I have a single in-house Exchange 2013 server and, after getting tired of dealing with the constant popups regarding the self-issued certificate, to say nothing of various phones that simply will not accept it without complications, I am doing this correctly and going through the process of purchasing a Comodo SSL certificate. My question is regarding how to ensure that the various SANs are covered. I need the following:
- mail.mydomain.com This points to the public IP of my firewall/router so users can connect to https://mail.mydomain.com to get their Exchange e-mail on their phones or https://mail.mydomain.com/owa (for Outlook Web Access in a browser)
- gateway.mydomain.com This points to the same public IP above; it is just an alternate name that some users have for connecting to e-mail.

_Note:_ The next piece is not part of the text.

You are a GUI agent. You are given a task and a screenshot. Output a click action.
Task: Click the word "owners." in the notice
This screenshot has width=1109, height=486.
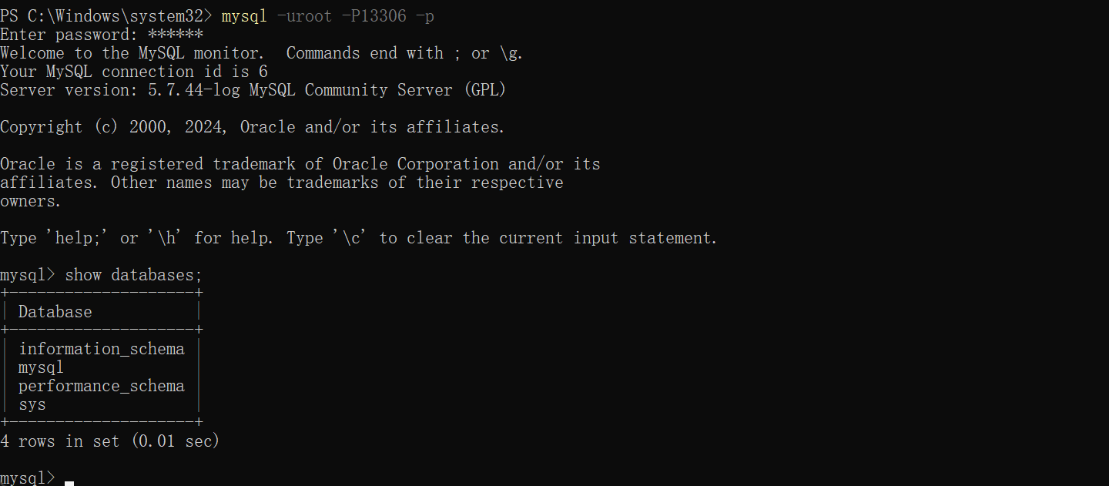(x=31, y=201)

- autodiscover.mydomain.com This is required by Exchange, both internally and externally.
So my core question is this: what is the process of getting all three of those covered by one SSL cert? I want to place the order correctly so I do not have to redo it.
In addition, I think I need one for MyExchangeServer (FQDN: MyExchangeServer.mydomain.local, not .com, due to historical setup of our ActiveDirectory domain as .local instead of .com), the local name of my Exchange server so that Outlook in the office can connect to the Exchange server locally, without having to go through the WAN. I think I read somewhere that .local would no longer be supported or allowed for public SSL certificates since 2015, but I am not sure if that was from a specific SSL cert provider or is industry-wide. If it is true that this is no longer supported, then I believe I will have to switch to split DNS to ensure that internal references to mail.mydomain.com point directly to MyExchangeServer.